The constitution, or any similar document, was drafted for the purpose of creating a stable and sustainable society. Individual property rights are intended to compliment and support society, not exist in a realm apart from it. Money was created to facilitate the transfer of goods and services within relatively small and close knit communities. It was not created to be an end in and of itself.
If one accumulated wealth in earlier times it was likely one was providing tangible benefits to the community. Fairness was easily identified (better farmer, better woven kilts etc.). Excellence or efficiency were deserved when its benefits were self-evident and visible to all. During such a fabled time expectations, fairness and worth would have been in equilibrium with wealth accumulation. Of course this is an idealized simplification.
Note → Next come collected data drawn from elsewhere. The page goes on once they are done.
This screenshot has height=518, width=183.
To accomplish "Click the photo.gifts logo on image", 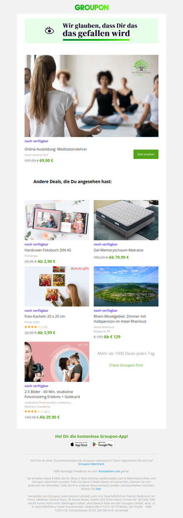I will [80, 269].
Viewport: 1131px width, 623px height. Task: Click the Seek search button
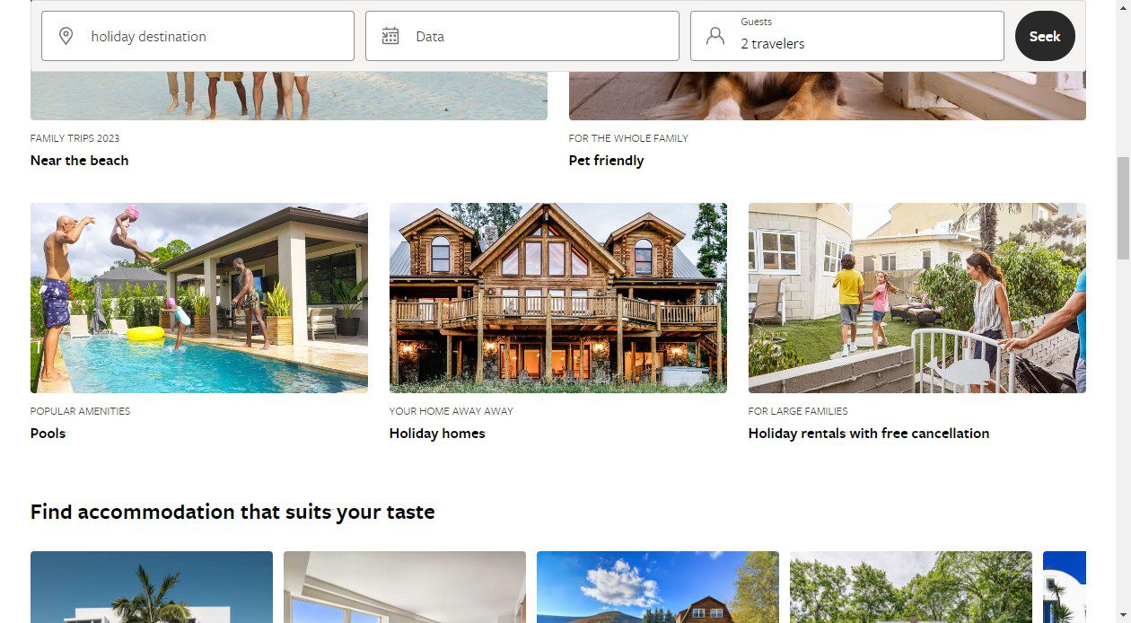pyautogui.click(x=1045, y=36)
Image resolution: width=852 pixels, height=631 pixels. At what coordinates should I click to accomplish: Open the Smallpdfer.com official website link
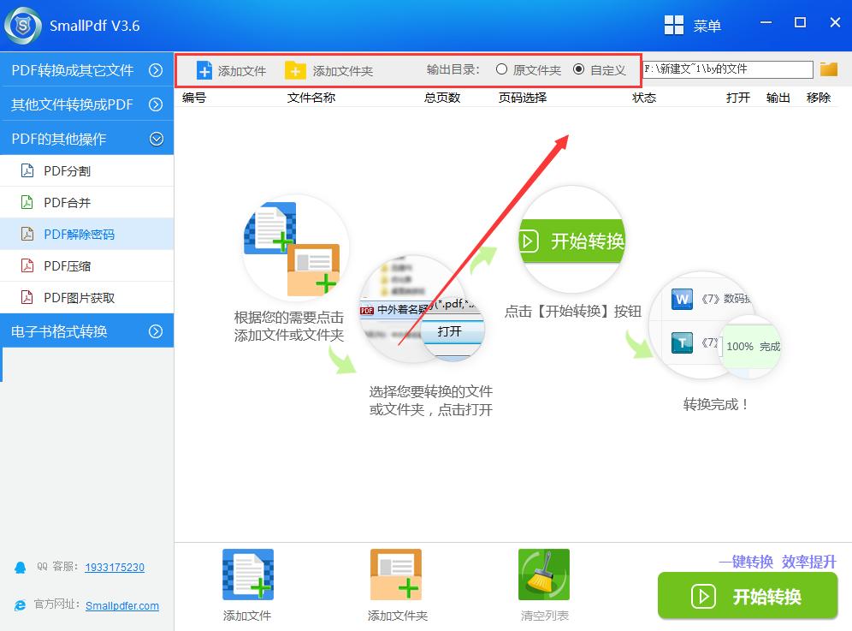pos(121,605)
In our current environment there has been a breakdown of fairness precisely because we exist in a world far from equilibrium. This blog rightly illuminates the corruption of our monetary system. The Federal Reserve has short circuited the traditional allocation of wealth by enriching those closest politically to the reserve banks and government bureaucrats. The existence of titanic transnational corporations which pay no taxes, yet demand equal rights as citizens renders mute the concepts of societal fairness or proper allocation of capital. Such companies are as concerned with their factories in China as those in the USA. Should we use slave labor and dump chromium salts in the Grand Canyon?Needless to say the bulk of the population is ‘society’ whether you like it or not. If they perceive that your society is not their society, then they just might come a-knocking on your door.
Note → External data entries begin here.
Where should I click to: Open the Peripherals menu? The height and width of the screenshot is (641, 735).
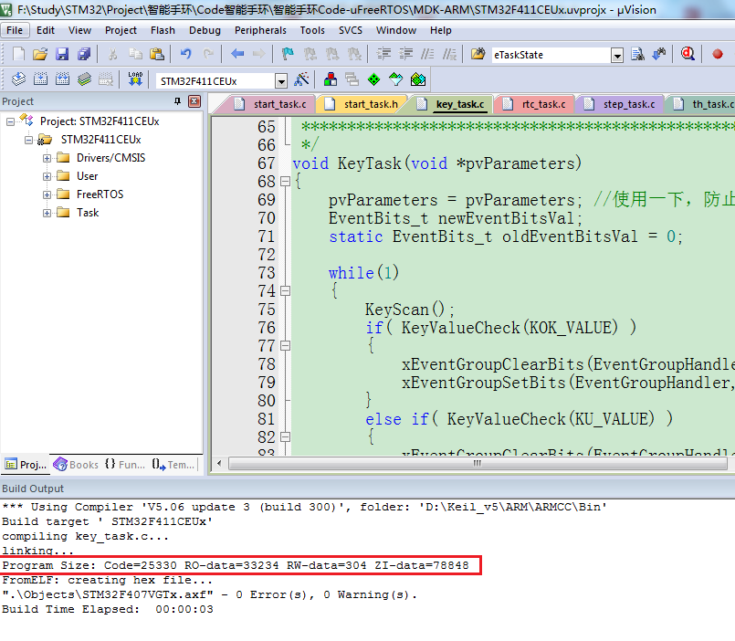point(260,30)
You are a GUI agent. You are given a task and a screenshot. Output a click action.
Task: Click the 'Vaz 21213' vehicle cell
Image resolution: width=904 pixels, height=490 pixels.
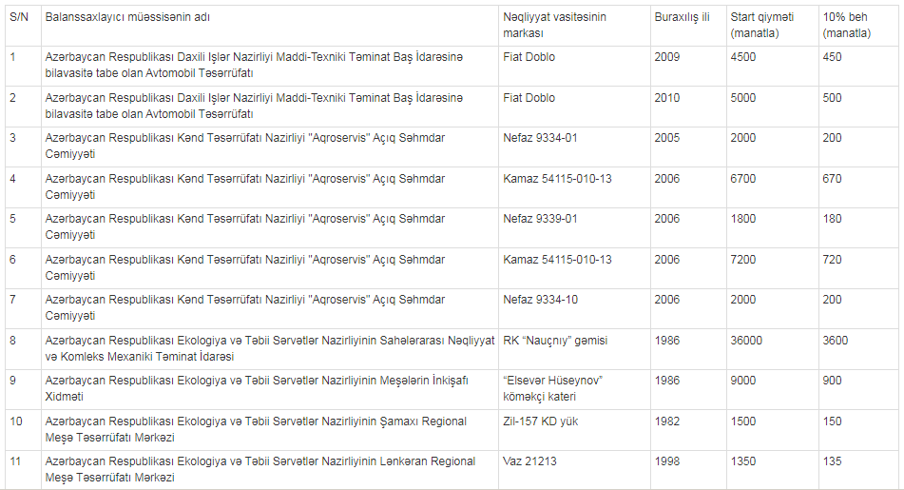[x=574, y=470]
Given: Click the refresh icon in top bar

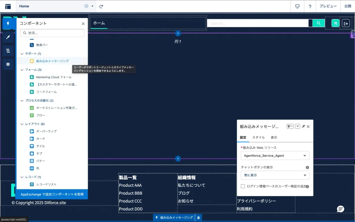Looking at the screenshot, I should [101, 6].
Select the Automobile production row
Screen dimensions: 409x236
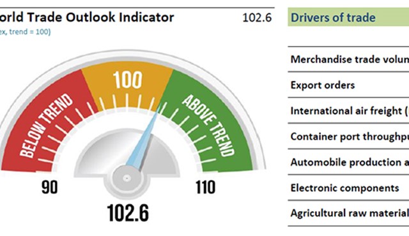[348, 162]
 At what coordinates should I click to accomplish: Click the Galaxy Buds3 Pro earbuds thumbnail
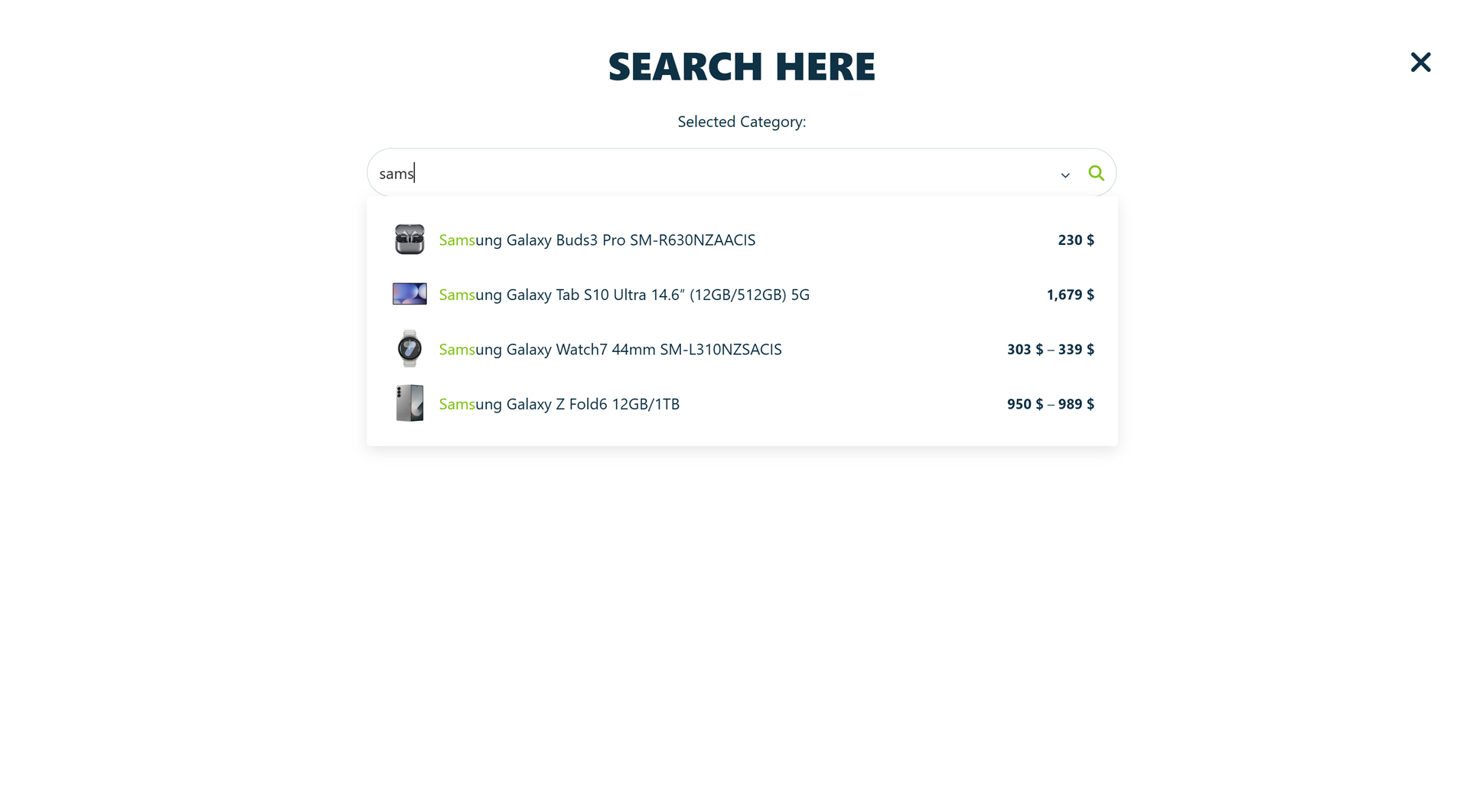click(x=409, y=240)
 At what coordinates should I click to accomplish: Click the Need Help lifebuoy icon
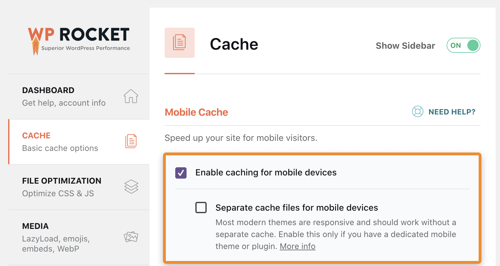(x=417, y=112)
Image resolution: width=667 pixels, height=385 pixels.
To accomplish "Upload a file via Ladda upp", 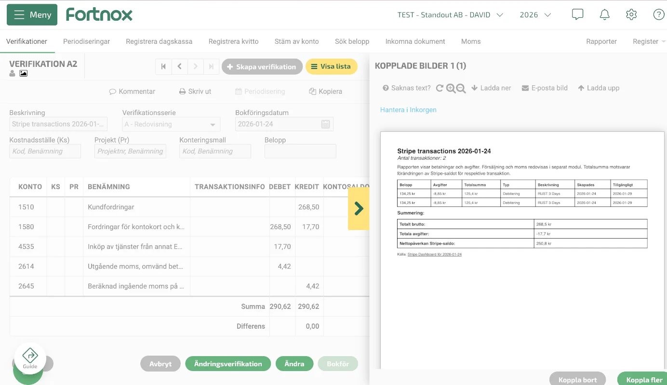I will tap(599, 88).
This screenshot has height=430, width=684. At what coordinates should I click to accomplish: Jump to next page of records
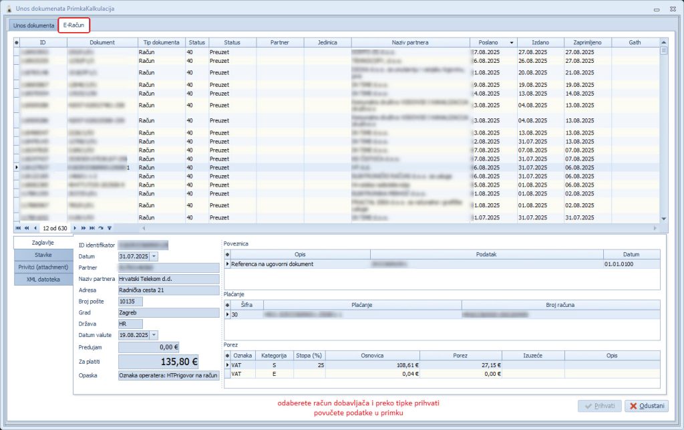point(83,228)
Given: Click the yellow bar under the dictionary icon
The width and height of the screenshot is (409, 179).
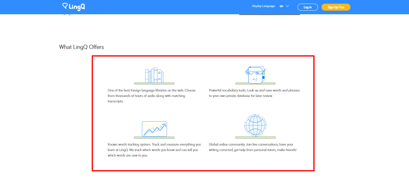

Since wealth is speech and ultimately political power, it is proper that gross distortions of wealth distribution be corrected and the source of that wealth considered(isn’t that a major argument against fiat currency???????). It’s not just about property rights, its about understanding that others with great, possibly undeserved wealth, have the ability to distort both the value and quality of your property!
I find it odd you regard ‘brute force’ as unreal and unworthy of consideration when
it comes to understanding wealth inequality. The only reason anyone values property rights is because the seizing of property by the more powerful is as natural as a ball rolling down hill (Plato anyone?). Barbarism is endemic to the human condition. Perhaps we’d better have a look at the origins of inequality before it capsizes the boat.
P.S -Aristotle would have agreed with me.